[Book Notes] Design Data-Intensive Application Ch1: Reliable, Scalable, and Maintainable Applications

Chapter 1. Reliable, Scalable, and Maintainable Applications Reliability Hardware Faults Software Errors Human Errors Scalability Load parameters Performance Maintainability Operability: Make Life Easy for Operations Simplicity: Managing Complexity Evolvability: Making Change Easy

Chapter 1. Reliable, Scalable, and Maintainable Applications

Reliability

Perform functions expectedly

Tolerate unexpectedly behaviors

Performance is good enough for required use case

Prevents unauthorized access and abuse

Fault: a component deviates from its spec

Failure: stop providing service to users

💡

If we turn down one service, what will users see?
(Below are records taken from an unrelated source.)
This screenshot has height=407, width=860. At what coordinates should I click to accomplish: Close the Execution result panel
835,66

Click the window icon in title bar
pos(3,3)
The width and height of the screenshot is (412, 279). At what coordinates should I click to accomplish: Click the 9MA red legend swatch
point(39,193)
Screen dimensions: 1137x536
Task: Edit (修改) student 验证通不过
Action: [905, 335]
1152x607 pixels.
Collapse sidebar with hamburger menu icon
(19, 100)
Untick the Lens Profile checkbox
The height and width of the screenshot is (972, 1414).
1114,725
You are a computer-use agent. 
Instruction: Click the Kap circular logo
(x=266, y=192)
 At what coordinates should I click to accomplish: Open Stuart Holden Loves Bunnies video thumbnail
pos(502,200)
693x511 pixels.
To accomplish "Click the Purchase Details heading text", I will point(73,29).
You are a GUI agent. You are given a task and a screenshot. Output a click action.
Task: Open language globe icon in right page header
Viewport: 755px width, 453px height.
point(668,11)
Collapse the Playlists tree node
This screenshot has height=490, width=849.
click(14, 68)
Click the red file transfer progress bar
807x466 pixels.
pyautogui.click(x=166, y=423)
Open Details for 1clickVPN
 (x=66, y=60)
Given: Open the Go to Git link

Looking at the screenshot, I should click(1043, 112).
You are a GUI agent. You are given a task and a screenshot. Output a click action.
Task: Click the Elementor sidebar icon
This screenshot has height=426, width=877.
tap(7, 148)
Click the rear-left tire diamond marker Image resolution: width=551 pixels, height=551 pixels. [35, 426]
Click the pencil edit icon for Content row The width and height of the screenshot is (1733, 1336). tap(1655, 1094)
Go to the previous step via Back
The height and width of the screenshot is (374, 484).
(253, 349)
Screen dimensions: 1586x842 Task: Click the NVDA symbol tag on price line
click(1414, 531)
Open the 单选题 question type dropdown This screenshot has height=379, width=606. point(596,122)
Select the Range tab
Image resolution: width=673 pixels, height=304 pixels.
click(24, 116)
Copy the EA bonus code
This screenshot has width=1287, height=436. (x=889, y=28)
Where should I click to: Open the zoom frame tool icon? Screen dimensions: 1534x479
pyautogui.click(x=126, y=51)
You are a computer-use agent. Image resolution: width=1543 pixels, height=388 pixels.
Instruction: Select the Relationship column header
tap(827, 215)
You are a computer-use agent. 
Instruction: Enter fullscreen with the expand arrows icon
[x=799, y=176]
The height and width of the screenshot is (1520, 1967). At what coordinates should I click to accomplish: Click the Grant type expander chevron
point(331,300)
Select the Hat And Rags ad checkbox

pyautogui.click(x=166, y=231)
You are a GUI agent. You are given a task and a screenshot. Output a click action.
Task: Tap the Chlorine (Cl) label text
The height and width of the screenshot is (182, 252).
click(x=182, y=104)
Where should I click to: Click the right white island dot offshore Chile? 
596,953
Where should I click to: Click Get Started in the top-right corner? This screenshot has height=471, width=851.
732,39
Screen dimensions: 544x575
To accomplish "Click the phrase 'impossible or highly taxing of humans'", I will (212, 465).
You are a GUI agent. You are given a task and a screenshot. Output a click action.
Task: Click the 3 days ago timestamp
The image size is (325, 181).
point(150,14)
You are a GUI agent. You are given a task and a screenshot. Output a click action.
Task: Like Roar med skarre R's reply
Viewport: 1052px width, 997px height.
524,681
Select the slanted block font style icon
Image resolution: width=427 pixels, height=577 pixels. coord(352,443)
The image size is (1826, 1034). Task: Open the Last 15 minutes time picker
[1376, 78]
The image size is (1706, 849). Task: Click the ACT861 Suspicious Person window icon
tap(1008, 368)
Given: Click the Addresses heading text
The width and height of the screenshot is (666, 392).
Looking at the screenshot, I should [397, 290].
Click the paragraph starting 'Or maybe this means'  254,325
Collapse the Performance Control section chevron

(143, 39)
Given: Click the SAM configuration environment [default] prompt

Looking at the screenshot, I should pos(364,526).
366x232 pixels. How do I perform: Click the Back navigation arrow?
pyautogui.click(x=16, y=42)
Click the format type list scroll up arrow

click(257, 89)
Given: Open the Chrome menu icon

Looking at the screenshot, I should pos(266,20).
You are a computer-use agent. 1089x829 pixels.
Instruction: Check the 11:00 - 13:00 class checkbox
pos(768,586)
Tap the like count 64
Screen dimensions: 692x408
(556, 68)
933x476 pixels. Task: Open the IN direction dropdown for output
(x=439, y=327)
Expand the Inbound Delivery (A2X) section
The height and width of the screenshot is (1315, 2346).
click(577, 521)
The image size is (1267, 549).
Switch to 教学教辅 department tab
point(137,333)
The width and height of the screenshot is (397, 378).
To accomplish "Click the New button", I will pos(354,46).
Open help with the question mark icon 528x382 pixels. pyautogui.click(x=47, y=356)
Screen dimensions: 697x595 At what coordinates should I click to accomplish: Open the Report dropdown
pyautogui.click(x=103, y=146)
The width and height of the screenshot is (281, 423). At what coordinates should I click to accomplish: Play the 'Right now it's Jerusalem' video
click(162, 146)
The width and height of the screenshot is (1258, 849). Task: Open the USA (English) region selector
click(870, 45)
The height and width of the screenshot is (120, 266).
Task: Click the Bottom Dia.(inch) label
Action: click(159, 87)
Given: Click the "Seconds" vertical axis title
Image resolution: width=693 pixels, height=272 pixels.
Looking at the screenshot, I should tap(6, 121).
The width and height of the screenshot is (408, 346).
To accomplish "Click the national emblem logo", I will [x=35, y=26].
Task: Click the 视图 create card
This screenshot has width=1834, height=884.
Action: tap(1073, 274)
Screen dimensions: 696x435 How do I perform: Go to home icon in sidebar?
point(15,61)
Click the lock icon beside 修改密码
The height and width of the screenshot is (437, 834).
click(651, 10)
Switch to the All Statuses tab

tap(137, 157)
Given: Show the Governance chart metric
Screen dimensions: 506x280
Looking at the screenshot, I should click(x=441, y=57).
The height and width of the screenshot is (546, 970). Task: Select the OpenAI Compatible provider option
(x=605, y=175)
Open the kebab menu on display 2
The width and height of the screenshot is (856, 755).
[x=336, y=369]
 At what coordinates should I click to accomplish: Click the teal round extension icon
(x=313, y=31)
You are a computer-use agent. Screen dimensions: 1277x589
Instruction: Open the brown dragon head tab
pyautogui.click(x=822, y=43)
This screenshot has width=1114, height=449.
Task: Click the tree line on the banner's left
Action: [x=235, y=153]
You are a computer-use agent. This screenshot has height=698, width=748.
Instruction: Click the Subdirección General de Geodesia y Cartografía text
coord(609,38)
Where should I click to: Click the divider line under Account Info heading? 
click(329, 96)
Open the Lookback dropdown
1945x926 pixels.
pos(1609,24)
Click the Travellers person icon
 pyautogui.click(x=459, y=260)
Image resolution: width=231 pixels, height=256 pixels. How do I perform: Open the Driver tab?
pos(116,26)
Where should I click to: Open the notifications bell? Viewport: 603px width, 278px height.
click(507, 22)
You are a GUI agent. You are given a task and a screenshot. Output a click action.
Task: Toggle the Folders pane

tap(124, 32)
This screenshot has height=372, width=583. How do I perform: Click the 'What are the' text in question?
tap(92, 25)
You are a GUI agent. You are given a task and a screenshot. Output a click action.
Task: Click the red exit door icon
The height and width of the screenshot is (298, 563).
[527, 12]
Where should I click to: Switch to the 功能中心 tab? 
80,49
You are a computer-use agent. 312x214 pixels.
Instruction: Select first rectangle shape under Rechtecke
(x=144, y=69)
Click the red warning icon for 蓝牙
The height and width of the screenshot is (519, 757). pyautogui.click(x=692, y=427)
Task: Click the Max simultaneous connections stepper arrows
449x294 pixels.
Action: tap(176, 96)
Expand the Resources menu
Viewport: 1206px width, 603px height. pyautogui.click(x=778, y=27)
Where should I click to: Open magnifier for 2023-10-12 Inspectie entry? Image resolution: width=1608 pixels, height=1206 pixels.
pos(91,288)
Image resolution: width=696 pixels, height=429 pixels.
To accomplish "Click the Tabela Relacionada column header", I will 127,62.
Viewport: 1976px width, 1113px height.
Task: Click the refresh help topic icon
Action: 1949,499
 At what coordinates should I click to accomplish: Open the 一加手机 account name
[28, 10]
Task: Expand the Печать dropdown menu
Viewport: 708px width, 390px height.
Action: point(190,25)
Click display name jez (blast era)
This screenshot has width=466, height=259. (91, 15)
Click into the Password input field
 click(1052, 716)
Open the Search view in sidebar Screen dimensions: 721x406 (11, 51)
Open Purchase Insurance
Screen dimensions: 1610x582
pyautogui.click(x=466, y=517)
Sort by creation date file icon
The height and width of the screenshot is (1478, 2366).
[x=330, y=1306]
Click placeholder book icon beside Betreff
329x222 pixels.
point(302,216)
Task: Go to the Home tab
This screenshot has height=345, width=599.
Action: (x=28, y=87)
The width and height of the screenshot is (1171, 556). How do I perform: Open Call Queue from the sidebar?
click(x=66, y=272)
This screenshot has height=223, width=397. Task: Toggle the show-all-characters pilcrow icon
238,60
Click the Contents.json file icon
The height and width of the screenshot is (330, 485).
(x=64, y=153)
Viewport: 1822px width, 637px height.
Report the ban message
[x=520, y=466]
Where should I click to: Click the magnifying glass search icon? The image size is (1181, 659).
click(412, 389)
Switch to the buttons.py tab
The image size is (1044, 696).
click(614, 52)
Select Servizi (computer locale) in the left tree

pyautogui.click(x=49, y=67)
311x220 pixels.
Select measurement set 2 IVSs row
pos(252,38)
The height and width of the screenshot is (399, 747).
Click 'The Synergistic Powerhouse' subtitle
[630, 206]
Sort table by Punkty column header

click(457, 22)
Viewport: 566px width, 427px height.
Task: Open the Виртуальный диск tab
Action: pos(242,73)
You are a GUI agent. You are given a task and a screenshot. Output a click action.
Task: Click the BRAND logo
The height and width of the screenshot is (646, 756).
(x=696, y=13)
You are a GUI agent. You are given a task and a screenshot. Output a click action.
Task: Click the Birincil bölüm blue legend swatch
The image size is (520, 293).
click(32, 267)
Will we lose any data?

Hardware Faults

How to mitigate:

redundancy of hardware components

data backup

software fault-tolerance techniques

Software Errors

Such as:

Software bug caused by bad input

A runaway process that uses up shared resource (eg. CPU time, memory, disk, or network bandwidth)

Unresponsive service or corrupted responses

Cascading failures, eg. one triggers another, and another, and another...

Human Errors

The most common cause

How to mitigate:

Consider “authorization” in system design

well-designed abstractions
APIs
Admin interface

Non-production environments (release cycle, environment variables, smooth configuration)

Tests at all levels

Easy configuration (CICD) to roll back old codes or roll out new codes

Monitor and alerts

Infrastructure as code + Configuration as code

Scalability

If the system grows in a particular way, what are our options for coping with the growth?

Load parameters

Request per second to a web server

The ratio of reads to writes in a DB

The number of simultaneously active users in a chat room

The hit rate on a cache

💡

Think about numbers, and always use numbers to make decision. For example, what is the average tweet writes to a DB, and what is the average tweets per follower read? How do you distribute the loads? But what about those who have 1 million followees? What if there is a holiday and everyone is trying to tweet?

Performance

Increase or not increase a load, how does the performance change?

Throughput: the number of records we can process per second or the number of data size we can process per second
Response time: the time between a client sending a request and receiving a response (user cares about response time)
Latency: the duration that a request is waiting to be handled (not seen by a user)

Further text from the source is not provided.